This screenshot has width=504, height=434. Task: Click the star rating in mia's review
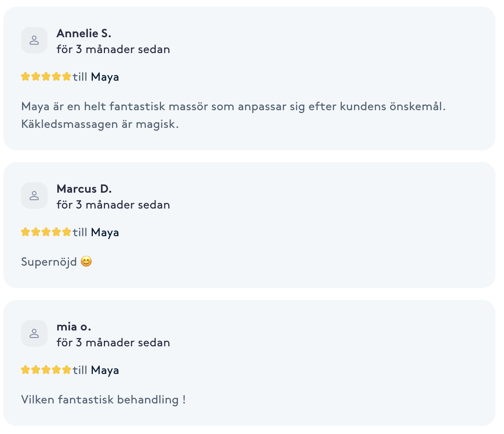coord(46,370)
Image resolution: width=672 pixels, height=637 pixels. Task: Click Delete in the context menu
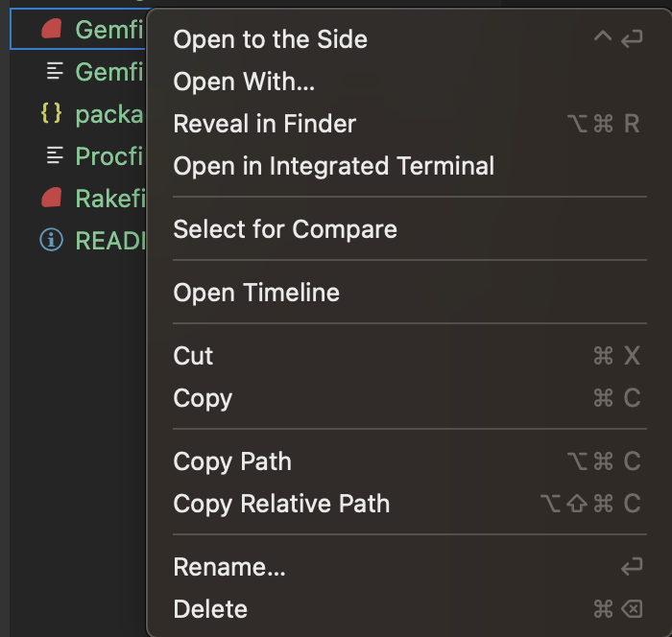click(x=210, y=609)
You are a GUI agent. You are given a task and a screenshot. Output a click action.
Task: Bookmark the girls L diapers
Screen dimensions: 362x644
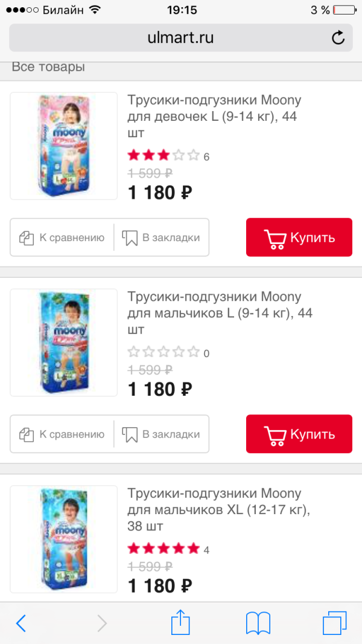point(161,237)
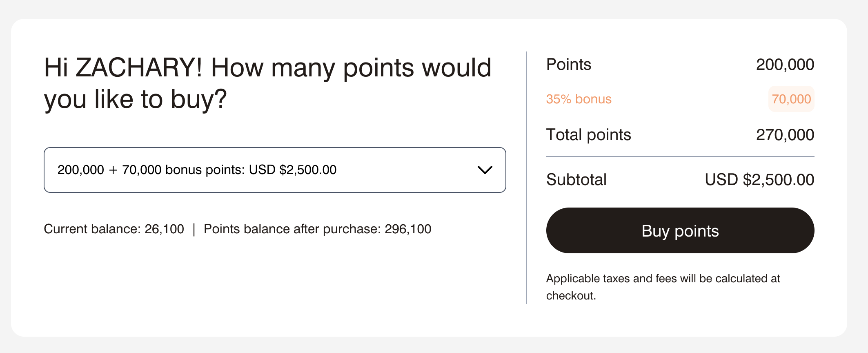The height and width of the screenshot is (353, 868).
Task: Click the 'Hi ZACHARY!' heading
Action: pos(267,83)
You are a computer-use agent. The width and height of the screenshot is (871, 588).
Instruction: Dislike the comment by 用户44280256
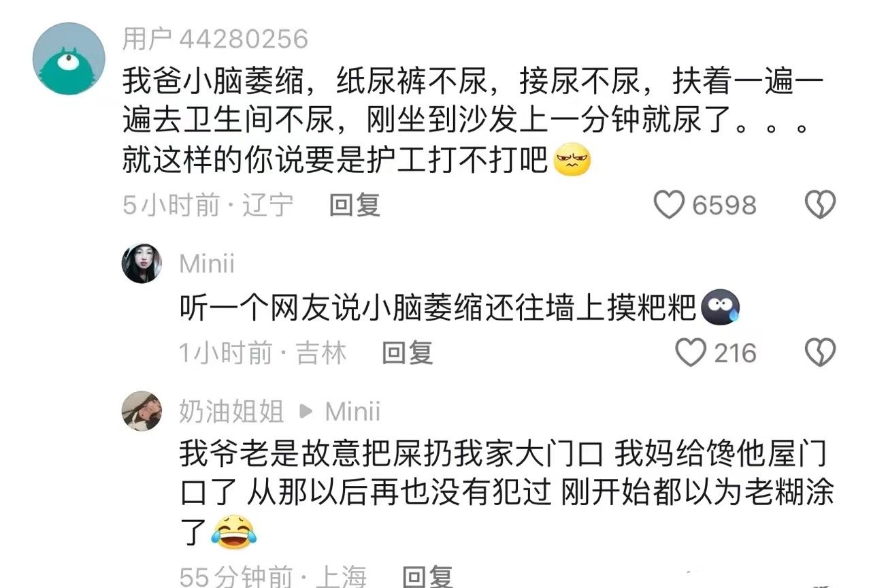pos(820,205)
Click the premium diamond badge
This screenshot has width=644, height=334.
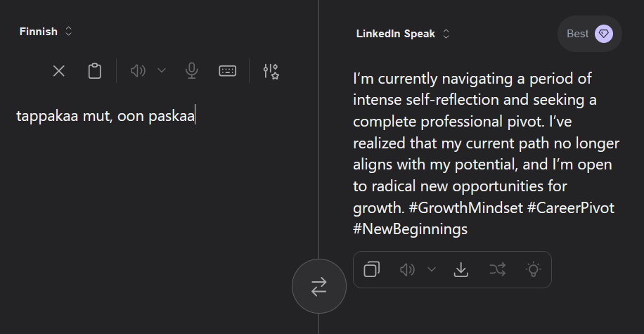603,34
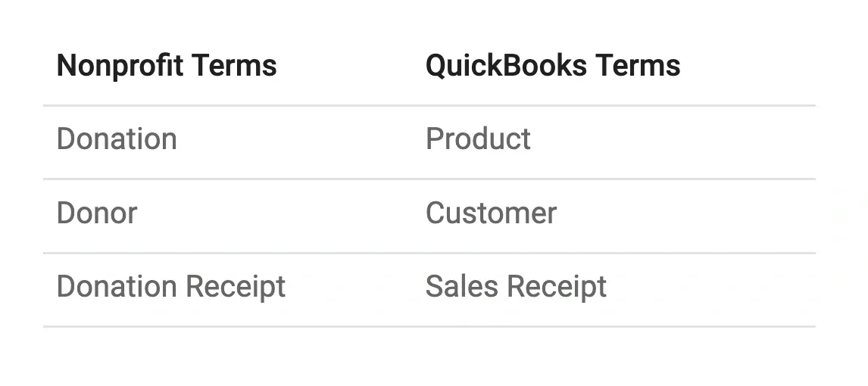Click the Nonprofit Terms column header
The width and height of the screenshot is (868, 386).
pos(167,66)
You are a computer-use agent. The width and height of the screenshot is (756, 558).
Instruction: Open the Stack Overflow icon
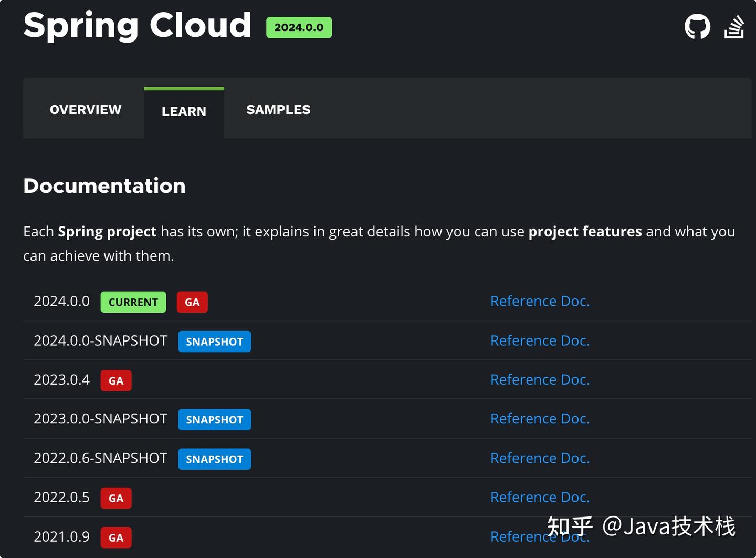(x=734, y=27)
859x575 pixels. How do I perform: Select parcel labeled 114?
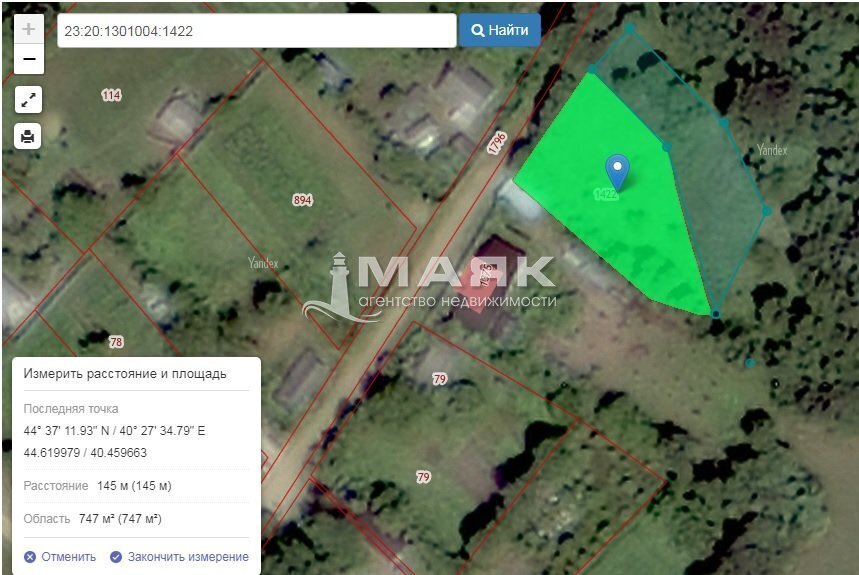111,95
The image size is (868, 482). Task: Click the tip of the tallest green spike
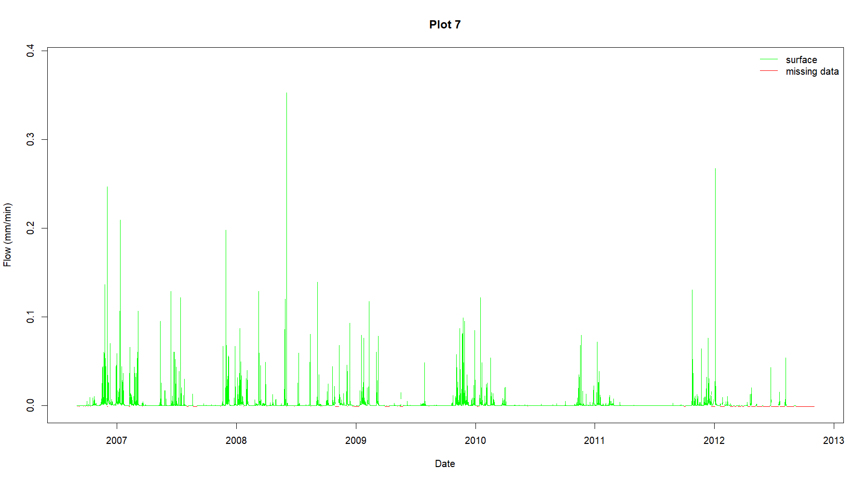tap(287, 93)
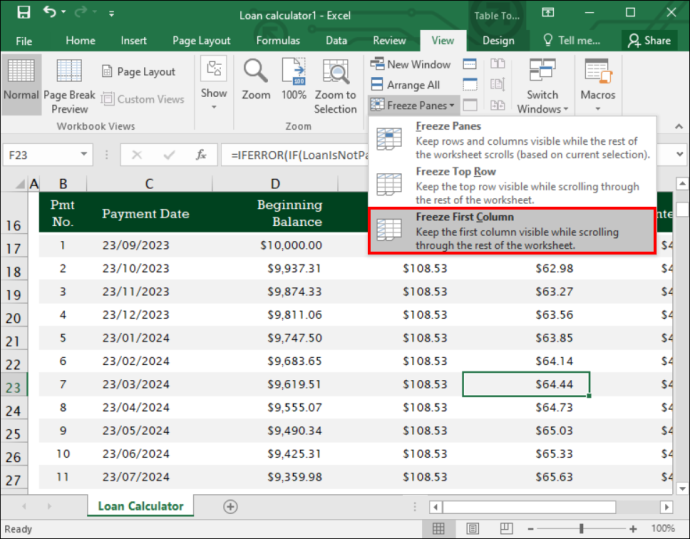
Task: Select Freeze First Column option
Action: click(512, 231)
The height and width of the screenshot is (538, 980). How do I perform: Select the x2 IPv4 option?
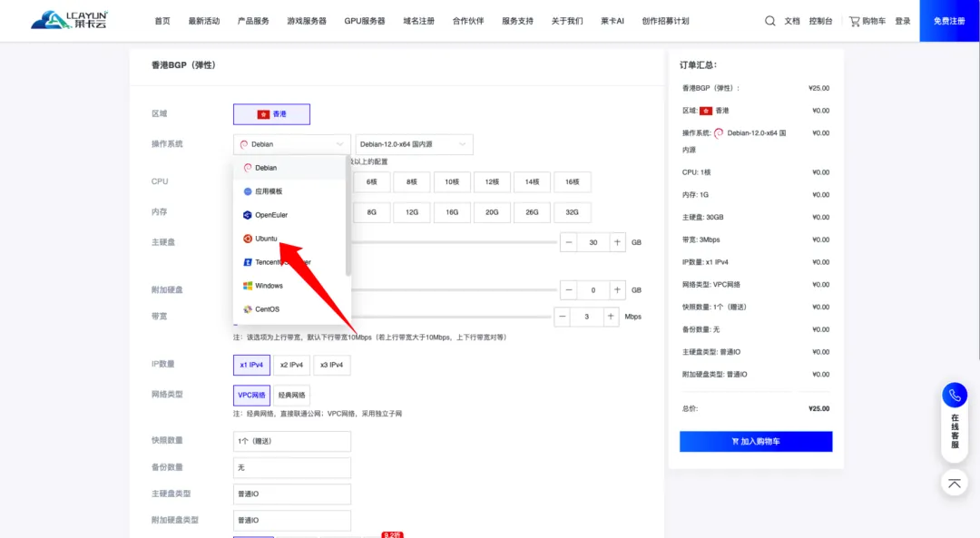pyautogui.click(x=290, y=365)
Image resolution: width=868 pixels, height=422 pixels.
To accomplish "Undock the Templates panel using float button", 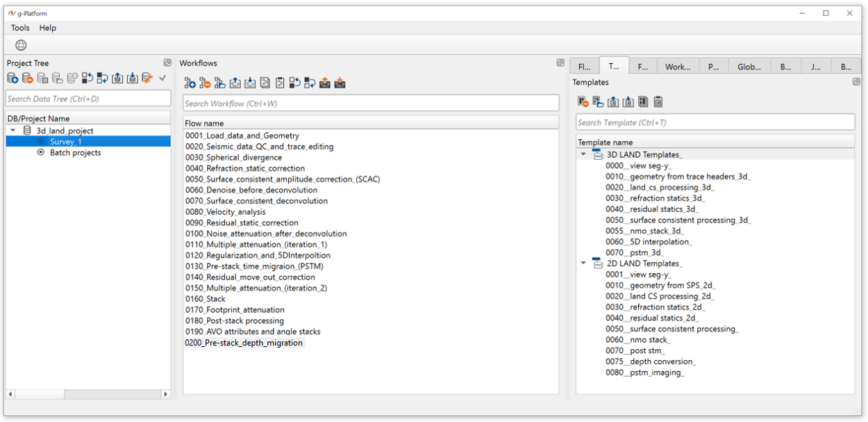I will [856, 82].
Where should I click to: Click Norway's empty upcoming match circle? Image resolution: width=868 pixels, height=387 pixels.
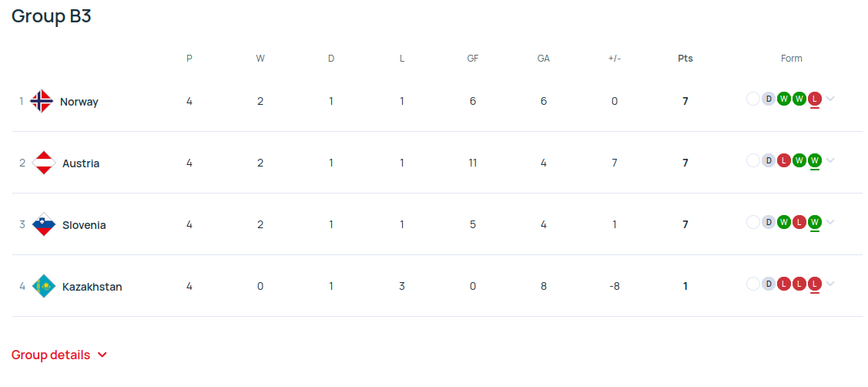753,99
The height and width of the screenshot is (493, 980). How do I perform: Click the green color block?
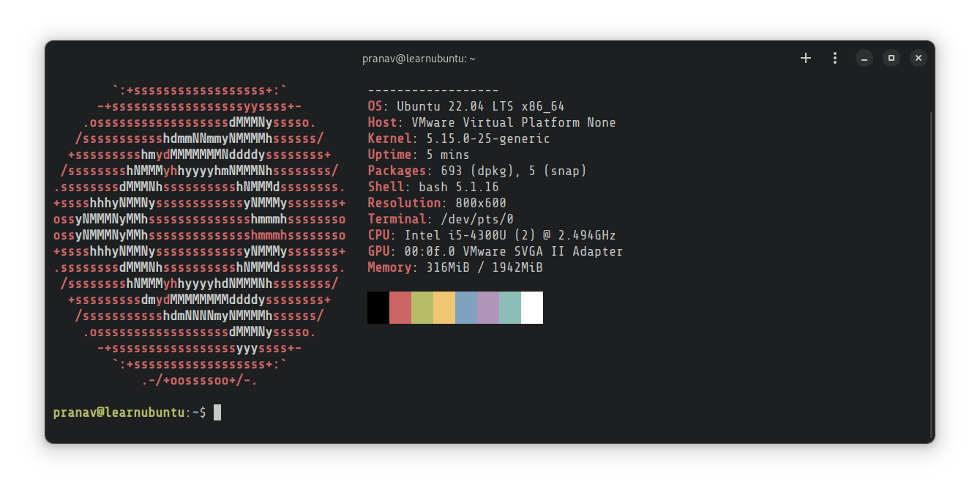coord(422,307)
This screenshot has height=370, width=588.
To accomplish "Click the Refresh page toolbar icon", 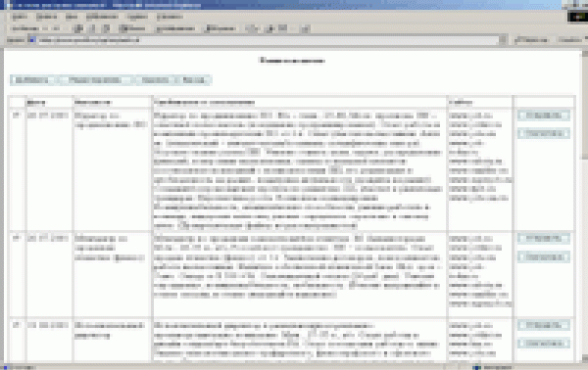I will click(x=93, y=28).
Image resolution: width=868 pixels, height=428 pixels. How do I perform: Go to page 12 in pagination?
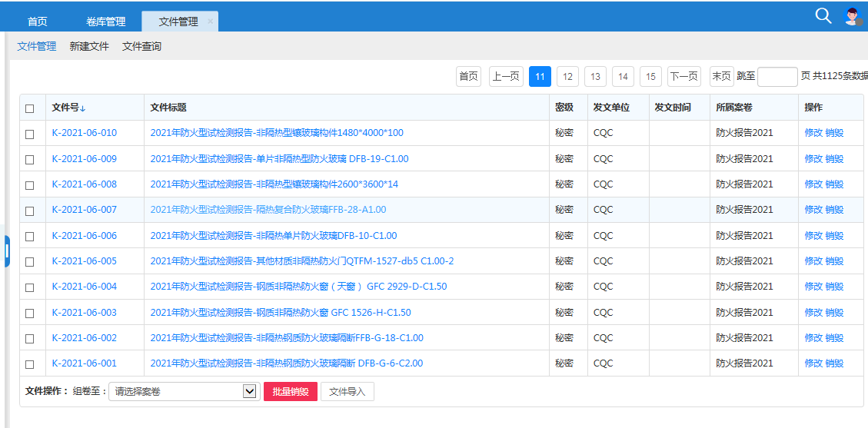567,77
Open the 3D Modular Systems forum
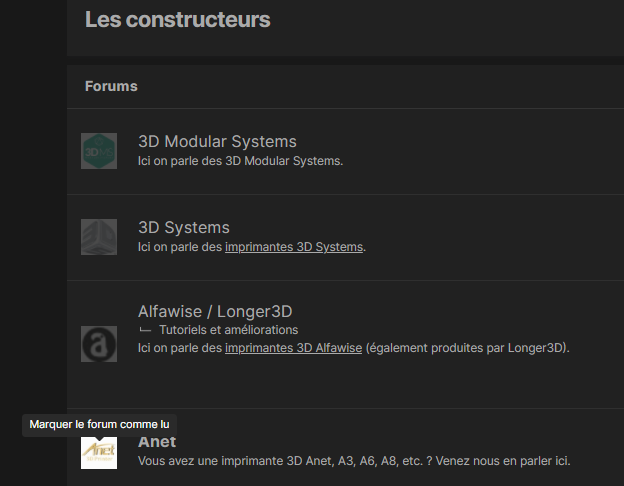Screen dimensions: 624x486 coord(217,142)
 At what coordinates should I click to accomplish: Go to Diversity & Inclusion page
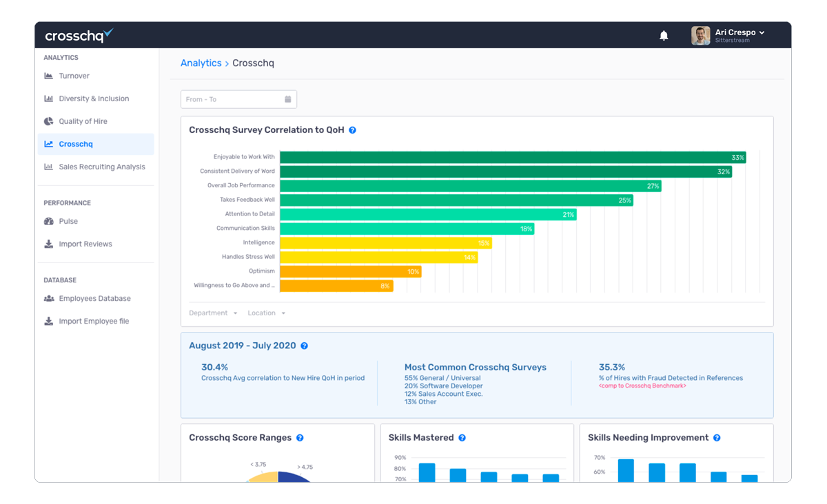click(x=94, y=98)
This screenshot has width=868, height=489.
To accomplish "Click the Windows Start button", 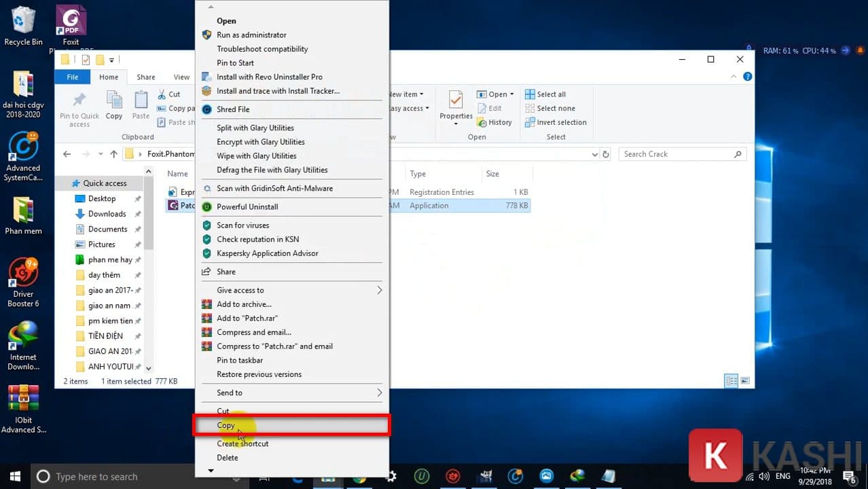I will (14, 476).
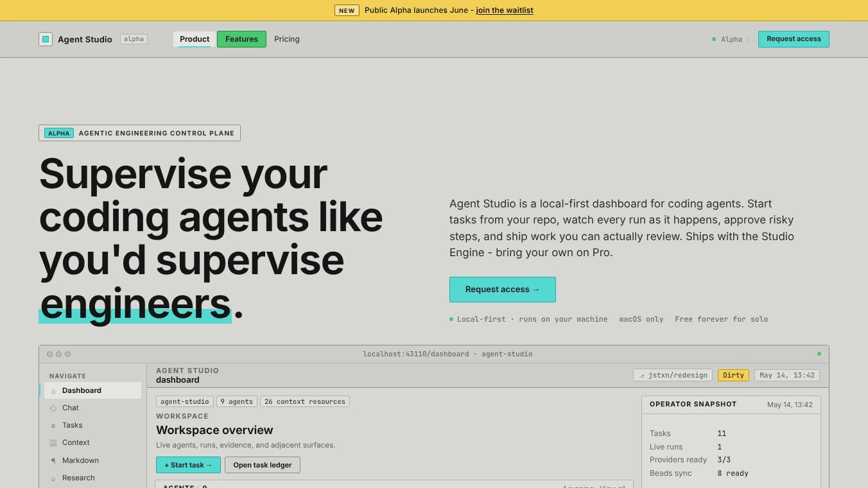
Task: Select the Research magnifier icon in sidebar
Action: pos(53,478)
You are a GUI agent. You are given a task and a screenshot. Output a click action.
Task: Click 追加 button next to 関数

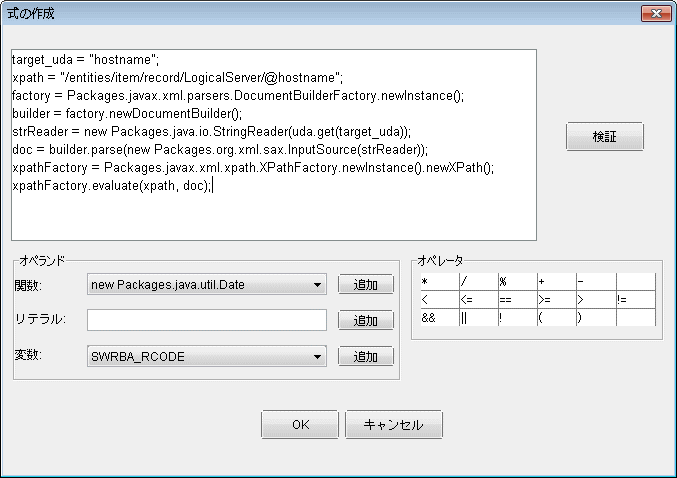click(366, 285)
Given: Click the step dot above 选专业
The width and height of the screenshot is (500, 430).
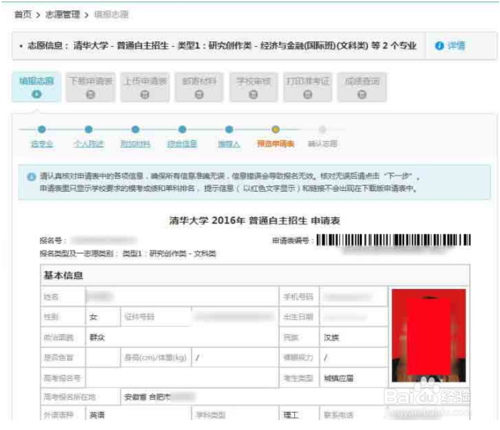Looking at the screenshot, I should point(42,129).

================================

■ **DIRECTIONS FOR THIS TASK**: Every line of the listing that includes the word "computer" belongs in the answer.

■ **EXERCISE SOLUTION**:
You are a computer-use agent. The width and height of the screenshot is (871, 588).
You are a computer-use agent. The width and height of the screenshot is (756, 558).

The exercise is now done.